Work instructions » Repeat exactly the stretch of lines that starts with the one containing "The height and" and ends with the last line of the material. Leave out pictures.

..............................

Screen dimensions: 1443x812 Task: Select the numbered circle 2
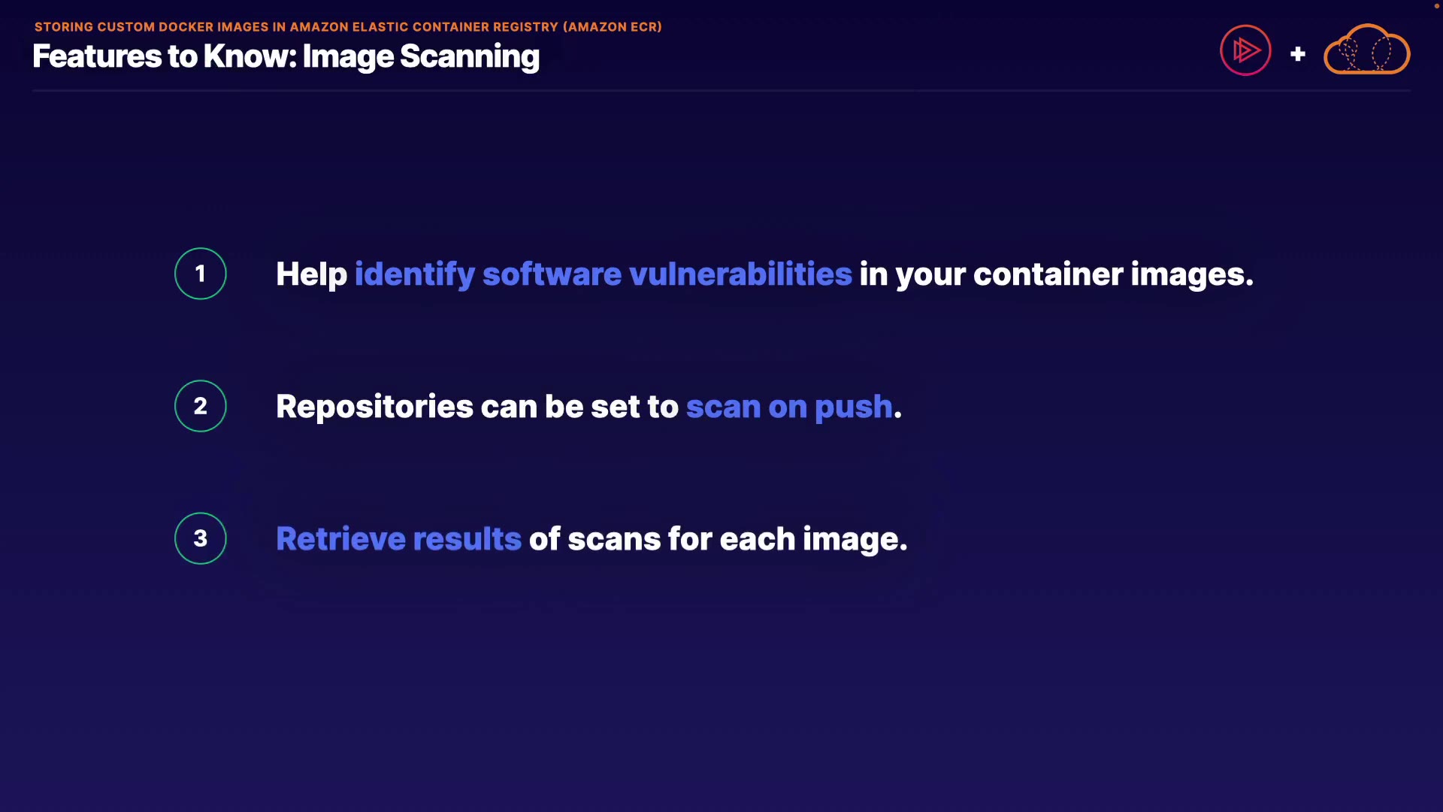[x=200, y=406]
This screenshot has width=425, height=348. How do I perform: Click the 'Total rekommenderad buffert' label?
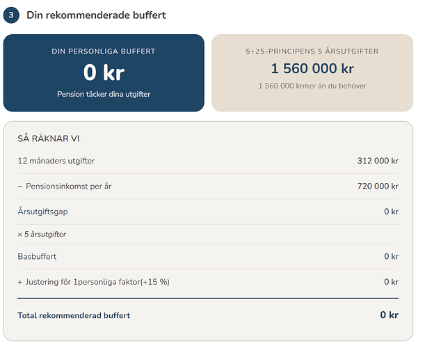point(74,315)
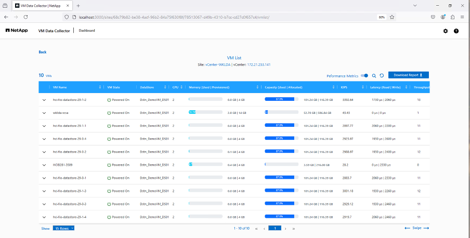Click the swipe left arrow
470x238 pixels.
click(407, 228)
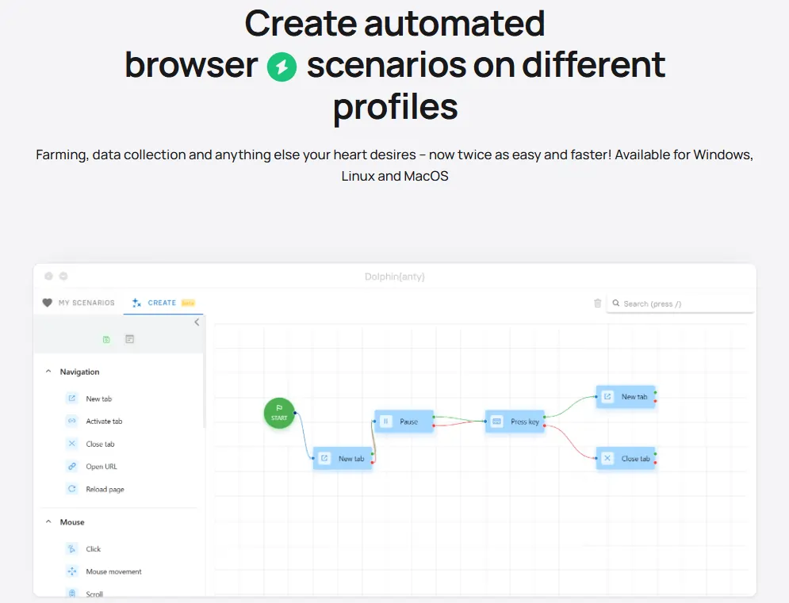
Task: Click the trash delete icon beside search
Action: click(x=597, y=303)
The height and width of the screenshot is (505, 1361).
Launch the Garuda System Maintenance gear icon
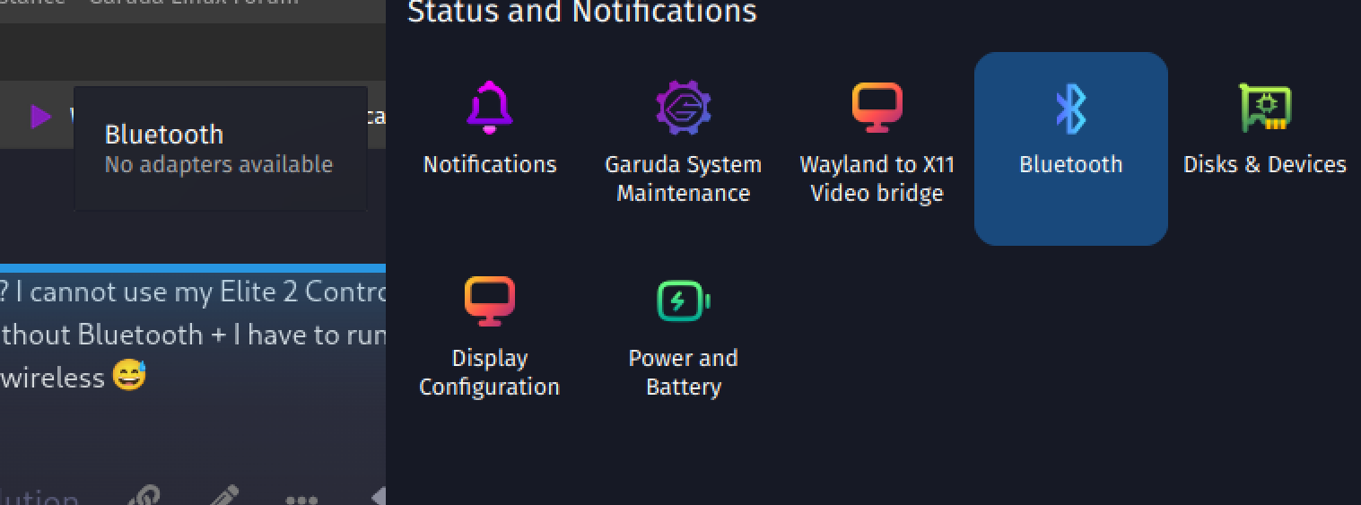[683, 107]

..............................

Answer space »
The height and width of the screenshot is (505, 1361).
Launch the Garuda System Maintenance gear icon
[683, 107]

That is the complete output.